[Stored data entries]
┄┄┄┄┄┄┄┄┄┄┄┄┄┄┄┄┄┄┄┄
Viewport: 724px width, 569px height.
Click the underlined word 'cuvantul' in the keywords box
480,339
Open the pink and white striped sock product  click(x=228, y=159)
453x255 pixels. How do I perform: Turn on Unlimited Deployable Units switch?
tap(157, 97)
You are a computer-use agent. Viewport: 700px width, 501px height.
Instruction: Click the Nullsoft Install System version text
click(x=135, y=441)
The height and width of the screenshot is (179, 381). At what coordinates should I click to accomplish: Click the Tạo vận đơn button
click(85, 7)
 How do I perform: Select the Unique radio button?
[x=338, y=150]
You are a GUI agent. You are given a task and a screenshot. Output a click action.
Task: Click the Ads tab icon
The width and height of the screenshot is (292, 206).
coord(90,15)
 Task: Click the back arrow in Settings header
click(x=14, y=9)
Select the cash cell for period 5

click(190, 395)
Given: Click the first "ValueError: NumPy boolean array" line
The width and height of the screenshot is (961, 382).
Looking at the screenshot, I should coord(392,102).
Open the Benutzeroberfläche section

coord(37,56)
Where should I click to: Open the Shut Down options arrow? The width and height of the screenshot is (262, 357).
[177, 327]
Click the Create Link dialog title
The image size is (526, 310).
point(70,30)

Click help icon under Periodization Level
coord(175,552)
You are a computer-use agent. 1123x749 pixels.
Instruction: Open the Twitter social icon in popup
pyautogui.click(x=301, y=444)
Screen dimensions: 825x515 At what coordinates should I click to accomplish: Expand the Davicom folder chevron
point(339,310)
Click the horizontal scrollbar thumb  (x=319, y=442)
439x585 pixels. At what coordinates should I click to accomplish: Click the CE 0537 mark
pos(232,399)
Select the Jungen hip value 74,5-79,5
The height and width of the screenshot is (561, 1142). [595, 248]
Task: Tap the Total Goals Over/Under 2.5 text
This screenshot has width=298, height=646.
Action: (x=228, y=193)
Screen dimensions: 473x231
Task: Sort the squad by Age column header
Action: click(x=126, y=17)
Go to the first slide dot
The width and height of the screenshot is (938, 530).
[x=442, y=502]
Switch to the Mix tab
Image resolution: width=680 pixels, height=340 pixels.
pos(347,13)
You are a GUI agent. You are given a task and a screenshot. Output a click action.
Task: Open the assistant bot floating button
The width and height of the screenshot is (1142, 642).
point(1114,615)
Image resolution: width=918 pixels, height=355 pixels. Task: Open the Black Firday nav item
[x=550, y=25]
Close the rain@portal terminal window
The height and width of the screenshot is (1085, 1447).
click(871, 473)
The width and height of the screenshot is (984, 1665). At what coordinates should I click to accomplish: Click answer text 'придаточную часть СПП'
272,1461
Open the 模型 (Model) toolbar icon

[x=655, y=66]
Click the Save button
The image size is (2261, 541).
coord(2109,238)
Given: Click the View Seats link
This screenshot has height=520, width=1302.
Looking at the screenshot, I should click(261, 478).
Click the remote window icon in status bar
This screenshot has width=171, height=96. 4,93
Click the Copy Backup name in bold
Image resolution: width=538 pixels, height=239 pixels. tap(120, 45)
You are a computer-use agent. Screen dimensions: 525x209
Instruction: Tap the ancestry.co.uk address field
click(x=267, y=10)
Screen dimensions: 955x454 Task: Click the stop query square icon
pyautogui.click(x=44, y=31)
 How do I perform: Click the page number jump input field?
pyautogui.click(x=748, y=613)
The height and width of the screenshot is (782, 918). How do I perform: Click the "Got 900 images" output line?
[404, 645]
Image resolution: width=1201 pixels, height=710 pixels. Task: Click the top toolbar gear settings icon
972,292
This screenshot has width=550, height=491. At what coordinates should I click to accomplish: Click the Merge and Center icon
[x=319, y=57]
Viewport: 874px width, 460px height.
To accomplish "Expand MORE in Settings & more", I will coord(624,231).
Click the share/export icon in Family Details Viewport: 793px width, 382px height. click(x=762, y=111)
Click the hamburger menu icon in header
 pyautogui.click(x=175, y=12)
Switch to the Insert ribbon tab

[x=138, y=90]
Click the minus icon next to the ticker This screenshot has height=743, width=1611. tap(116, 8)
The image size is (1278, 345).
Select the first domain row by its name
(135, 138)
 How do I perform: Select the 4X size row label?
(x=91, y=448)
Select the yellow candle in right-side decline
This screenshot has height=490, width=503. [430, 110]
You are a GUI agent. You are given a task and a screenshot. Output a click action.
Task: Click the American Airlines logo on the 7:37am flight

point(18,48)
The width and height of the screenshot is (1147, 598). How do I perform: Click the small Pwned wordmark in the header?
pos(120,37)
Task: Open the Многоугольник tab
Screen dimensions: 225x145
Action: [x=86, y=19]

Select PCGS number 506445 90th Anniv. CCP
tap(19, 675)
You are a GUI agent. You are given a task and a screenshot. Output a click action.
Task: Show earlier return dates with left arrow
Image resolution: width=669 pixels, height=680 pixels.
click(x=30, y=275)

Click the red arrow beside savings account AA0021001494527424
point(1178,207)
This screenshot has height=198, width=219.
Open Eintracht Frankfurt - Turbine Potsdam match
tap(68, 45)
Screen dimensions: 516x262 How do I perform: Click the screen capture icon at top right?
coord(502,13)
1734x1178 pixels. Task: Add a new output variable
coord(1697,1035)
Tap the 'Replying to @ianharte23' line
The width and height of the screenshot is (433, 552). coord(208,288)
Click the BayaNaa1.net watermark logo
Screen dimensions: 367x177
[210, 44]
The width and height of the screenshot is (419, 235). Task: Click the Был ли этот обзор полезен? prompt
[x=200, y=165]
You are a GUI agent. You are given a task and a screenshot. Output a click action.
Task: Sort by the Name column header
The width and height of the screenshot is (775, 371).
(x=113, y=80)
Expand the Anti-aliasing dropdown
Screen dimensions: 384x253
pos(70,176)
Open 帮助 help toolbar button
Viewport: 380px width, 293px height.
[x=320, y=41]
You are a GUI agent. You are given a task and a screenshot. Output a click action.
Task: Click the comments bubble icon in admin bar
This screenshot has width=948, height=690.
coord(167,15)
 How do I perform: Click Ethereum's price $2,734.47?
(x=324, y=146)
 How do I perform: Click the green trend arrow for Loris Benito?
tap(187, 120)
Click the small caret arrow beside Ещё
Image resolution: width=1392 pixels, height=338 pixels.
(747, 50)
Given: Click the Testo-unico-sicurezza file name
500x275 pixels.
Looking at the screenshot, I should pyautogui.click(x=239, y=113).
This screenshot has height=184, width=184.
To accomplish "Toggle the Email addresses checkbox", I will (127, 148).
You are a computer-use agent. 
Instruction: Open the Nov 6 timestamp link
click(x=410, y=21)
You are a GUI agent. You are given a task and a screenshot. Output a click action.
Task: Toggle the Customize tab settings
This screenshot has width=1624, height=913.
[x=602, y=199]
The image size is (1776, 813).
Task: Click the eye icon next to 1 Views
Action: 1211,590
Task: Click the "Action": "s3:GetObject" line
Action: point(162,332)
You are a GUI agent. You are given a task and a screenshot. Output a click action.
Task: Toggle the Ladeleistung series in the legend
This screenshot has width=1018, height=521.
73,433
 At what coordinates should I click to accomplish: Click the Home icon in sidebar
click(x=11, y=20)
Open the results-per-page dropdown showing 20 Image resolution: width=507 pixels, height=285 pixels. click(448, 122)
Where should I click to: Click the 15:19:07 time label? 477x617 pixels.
┄┄┄┄┄┄┄┄┄┄┄┄┄┄┄┄┄┄┄┄
What you should do –
Give back the data exactly.

Answer below –
Viewport: 724px width, 569px height.
Click the underlined word 'cuvantul' in the keywords box
480,339
Open the pink and white striped sock product  click(x=228, y=159)
453x255 pixels. How do I perform: Turn on Unlimited Deployable Units switch?
tap(157, 97)
You are a computer-use agent. Viewport: 700px width, 501px height.
Instruction: Click the Nullsoft Install System version text
click(x=135, y=441)
The height and width of the screenshot is (179, 381). At what coordinates should I click to accomplish: Click the Tạo vận đơn button
click(85, 7)
 How do I perform: Select the Unique radio button?
[x=338, y=150]
You are a GUI agent. You are given a task and a screenshot. Output a click action.
Task: Click the Ads tab icon
The width and height of the screenshot is (292, 206).
coord(90,15)
 Task: Click the back arrow in Settings header
click(x=14, y=9)
Select the cash cell for period 5

click(190, 395)
Given: Click the first "ValueError: NumPy boolean array" line
The width and height of the screenshot is (961, 382).
Looking at the screenshot, I should coord(392,102).
Open the Benutzeroberfläche section

coord(37,56)
Where should I click to: Open the Shut Down options arrow? The width and height of the screenshot is (262, 357).
[177, 327]
Click the Create Link dialog title
The image size is (526, 310).
point(70,30)

Click help icon under Periodization Level
coord(175,552)
You are a computer-use agent. 1123x749 pixels.
Instruction: Open the Twitter social icon in popup
pyautogui.click(x=301, y=444)
Screen dimensions: 825x515 At what coordinates should I click to accomplish: Expand the Davicom folder chevron
point(339,310)
Click the horizontal scrollbar thumb  (x=319, y=442)
439x585 pixels. At what coordinates should I click to accomplish: Click the CE 0537 mark
pos(232,399)
Select the Jungen hip value 74,5-79,5
The height and width of the screenshot is (561, 1142). [595, 248]
Task: Tap the Total Goals Over/Under 2.5 text
This screenshot has width=298, height=646.
Action: (x=228, y=193)
Screen dimensions: 473x231
Task: Sort the squad by Age column header
Action: click(x=126, y=17)
Go to the first slide dot
The width and height of the screenshot is (938, 530).
[x=442, y=502]
Switch to the Mix tab
Image resolution: width=680 pixels, height=340 pixels.
pos(347,13)
You are a GUI agent. You are given a task and a screenshot. Output a click action.
Task: Open the assistant bot floating button
The width and height of the screenshot is (1142, 642).
point(1114,615)
Image resolution: width=918 pixels, height=355 pixels. Task: Open the Black Firday nav item
[x=550, y=25]
Close the rain@portal terminal window
The height and width of the screenshot is (1085, 1447).
click(871, 473)
The width and height of the screenshot is (984, 1665). At what coordinates should I click to accomplish: Click answer text 'придаточную часть СПП'
272,1461
Open the 模型 (Model) toolbar icon

[x=655, y=66]
Click the Save button
The image size is (2261, 541).
coord(2109,238)
Given: Click the View Seats link
This screenshot has height=520, width=1302.
Looking at the screenshot, I should click(261, 478).
Click the remote window icon in status bar
This screenshot has width=171, height=96. 4,93
Click the Copy Backup name in bold
Image resolution: width=538 pixels, height=239 pixels. tap(120, 45)
You are a computer-use agent. Screen dimensions: 525x209
Instruction: Tap the ancestry.co.uk address field
click(x=267, y=10)
Screen dimensions: 955x454 Task: Click the stop query square icon
pyautogui.click(x=44, y=31)
 How do I perform: Click the page number jump input field?
pyautogui.click(x=748, y=613)
The height and width of the screenshot is (782, 918). How do I perform: Click the "Got 900 images" output line?
[404, 645]
Image resolution: width=1201 pixels, height=710 pixels. Task: Click the top toolbar gear settings icon
972,292
This screenshot has width=550, height=491. At what coordinates should I click to accomplish: Click the Merge and Center icon
[x=319, y=57]
Viewport: 874px width, 460px height.
To accomplish "Expand MORE in Settings & more", I will coord(624,231).
Click the share/export icon in Family Details Viewport: 793px width, 382px height. click(x=762, y=111)
Click the hamburger menu icon in header
 pyautogui.click(x=175, y=12)
Switch to the Insert ribbon tab

[x=138, y=90]
Click the minus icon next to the ticker This screenshot has height=743, width=1611. tap(116, 8)
The image size is (1278, 345).
Select the first domain row by its name
(135, 138)
 How do I perform: Select the 4X size row label?
(x=91, y=448)
Select the yellow candle in right-side decline
This screenshot has height=490, width=503. [430, 110]
You are a GUI agent. You are given a task and a screenshot. Output a click action.
Task: Click the American Airlines logo on the 7:37am flight

point(18,48)
The width and height of the screenshot is (1147, 598). How do I perform: Click the small Pwned wordmark in the header?
pos(120,37)
Task: Open the Многоугольник tab
Screen dimensions: 225x145
Action: [x=86, y=19]

Select PCGS number 506445 90th Anniv. CCP
tap(19, 675)
You are a GUI agent. You are given a task and a screenshot. Output a click action.
Task: Show earlier return dates with left arrow
Image resolution: width=669 pixels, height=680 pixels.
click(x=30, y=275)

Click the red arrow beside savings account AA0021001494527424
point(1178,207)
This screenshot has height=198, width=219.
Open Eintracht Frankfurt - Turbine Potsdam match
tap(68, 45)
Screen dimensions: 516x262 How do I perform: Click the screen capture icon at top right?
coord(502,13)
1734x1178 pixels. Task: Add a new output variable
coord(1697,1035)
Tap the 'Replying to @ianharte23' line
The width and height of the screenshot is (433, 552). coord(208,288)
Click the BayaNaa1.net watermark logo
Screen dimensions: 367x177
[210, 44]
The width and height of the screenshot is (419, 235). Task: Click the Был ли этот обзор полезен? prompt
[x=200, y=165]
You are a GUI agent. You are given a task and a screenshot. Output a click action.
Task: Sort by the Name column header
The width and height of the screenshot is (775, 371).
(x=113, y=80)
Expand the Anti-aliasing dropdown
Screen dimensions: 384x253
pos(70,176)
Open 帮助 help toolbar button
Viewport: 380px width, 293px height.
[x=320, y=41]
You are a GUI agent. You are given a task and a screenshot. Output a click action.
Task: Click the comments bubble icon in admin bar
This screenshot has width=948, height=690.
coord(167,15)
 How do I perform: Click Ethereum's price $2,734.47?
(x=324, y=146)
 How do I perform: Click the green trend arrow for Loris Benito?
tap(187, 120)
Click the small caret arrow beside Ещё
Image resolution: width=1392 pixels, height=338 pixels.
(747, 50)
Given: Click the Testo-unico-sicurezza file name
500x275 pixels.
Looking at the screenshot, I should pyautogui.click(x=239, y=113).
This screenshot has height=184, width=184.
To accomplish "Toggle the Email addresses checkbox", I will (127, 148).
You are a computer-use agent. 
Instruction: Open the Nov 6 timestamp link
click(x=410, y=21)
You are a GUI agent. You are given a task and a screenshot. Output a click action.
Task: Toggle the Customize tab settings
This screenshot has width=1624, height=913.
[x=602, y=199]
The image size is (1776, 813).
Task: Click the eye icon next to 1 Views
Action: 1211,590
Task: Click the "Action": "s3:GetObject" line
Action: point(162,332)
You are a GUI agent. You are given a task and a screenshot. Output a click action.
Task: Toggle the Ladeleistung series in the legend
This screenshot has width=1018, height=521.
73,433
 At what coordinates should I click to accomplish: Click the Home icon in sidebar
click(x=11, y=20)
Open the results-per-page dropdown showing 20 Image resolution: width=507 pixels, height=285 pixels. click(448, 122)
Where should I click to: Click the 15:19:07 time label? 477x617 pixels.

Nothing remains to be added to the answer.